Publishing starting to implode. There has been talk about it since the Internet got going in the 1990s, but now it's starting to look like it's really happening. Some of it is just the amount of so-called "free" content out there. Some of it is ad rates are down.

[this is a big digression. I don't entirely understand this. I'd be glad to know if someone involved in marketing/advertising has thoughts on this, but, I don't understand why a paper publication with 100,000 subscribers can charge X amount of dollars for advertising, but an online publication with 100,000 daily hits can't charge the same amount of money. Does this go back to metrics? When a newspaper with a 100,000 subscription base charge $50,000 for a full-page ad, did the advertisers really think all 100,000 people looked at or even noticed their ad? Did this change when the advertisers could get actual metrics off a website, that might have 100,000 daily hits, but proved that only 10,000 of those people actually clicked on the ad?

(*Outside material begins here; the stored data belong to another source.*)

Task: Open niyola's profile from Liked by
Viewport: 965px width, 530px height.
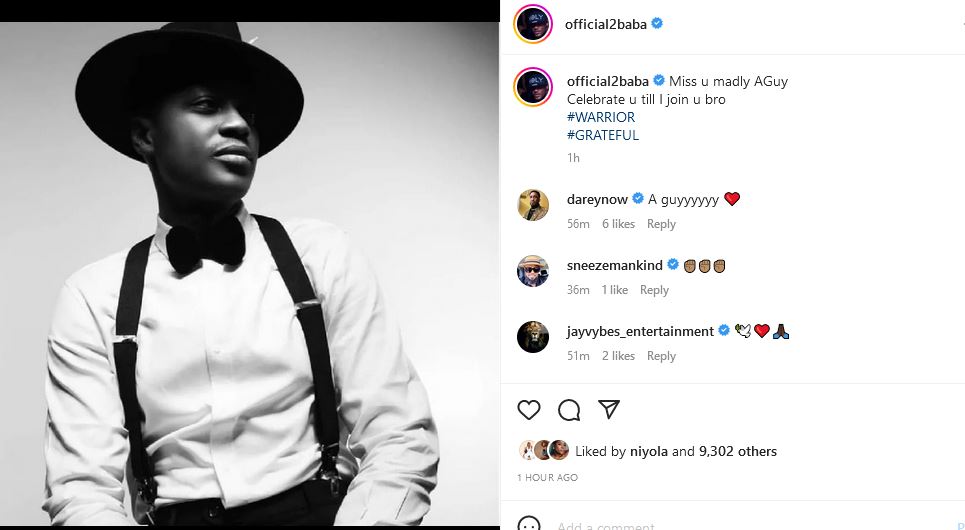Action: pyautogui.click(x=648, y=451)
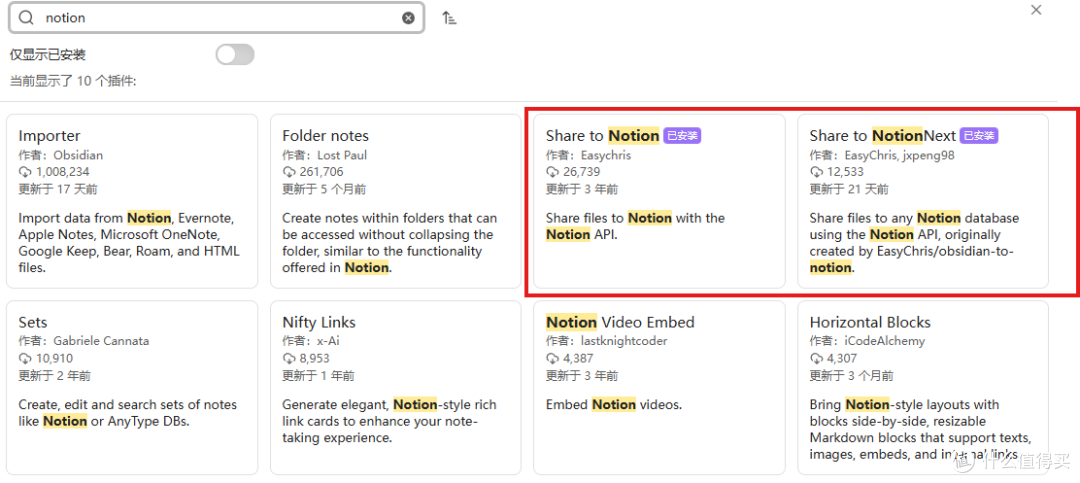Click the search magnifier icon
Viewport: 1080px width, 483px height.
[26, 18]
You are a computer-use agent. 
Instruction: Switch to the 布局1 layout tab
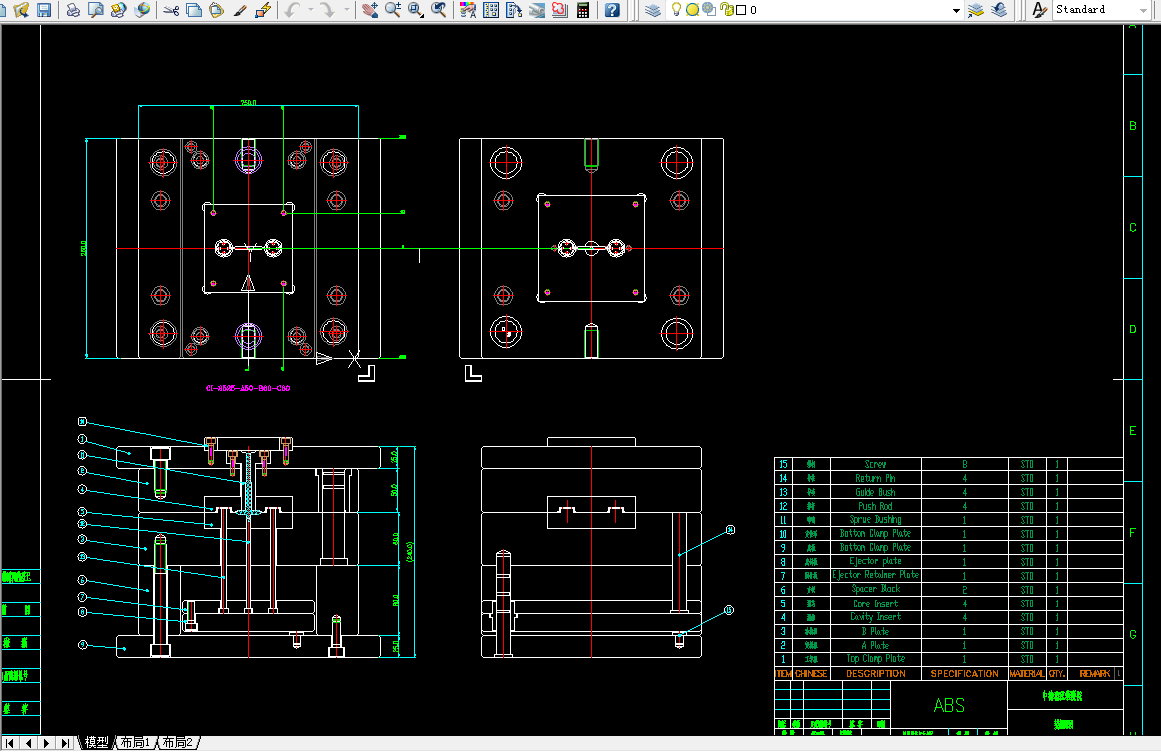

And is it just me, or is it possible that as the print publications die out, advertisers are going to become increasingly desperate for exposure and the online sites with the best hit rates, etc., are going to really have leverage over those advertisers?]

As someone who tried unsuccessfully to run an online publication, I realized that although online and e-mail publication makes distribution simple, it turns the entire project into a question of marketing. And marketing requires time, money, and creativity. Content, in theory, is king, but today's web-users want their content for free. Had I more money and more time, I think I would have slowly, slowly built up an audience, although I don't know if subscribers would have bought in. The website traffic increased every month, but that was all free content, and in order to make money off it, I had to then start getting advertising, etc., which is time-consuming and, frankly, a headache I really didn't want to deal with.

I can go on and on, but I'm not going to. Any thoughts on where publishing's going?


Blogger LurkerMonkey said...

Obviously, this question has been debated ad naseum, especially recently, but I'm beginning to favor the idea of publishing as a "multiplatform" endeavor. It will no longer be enough to create a book and drop it into the market ... I think authors of the future will have to create compelling worlds around their stories. This means Internet (of course), print, video, etc., etc., etc. And it will likely be more collaborative. Money will be made from a mixture of ad revenue and actual unit sales. And the author himself or herself will be a compelling part of the sale ...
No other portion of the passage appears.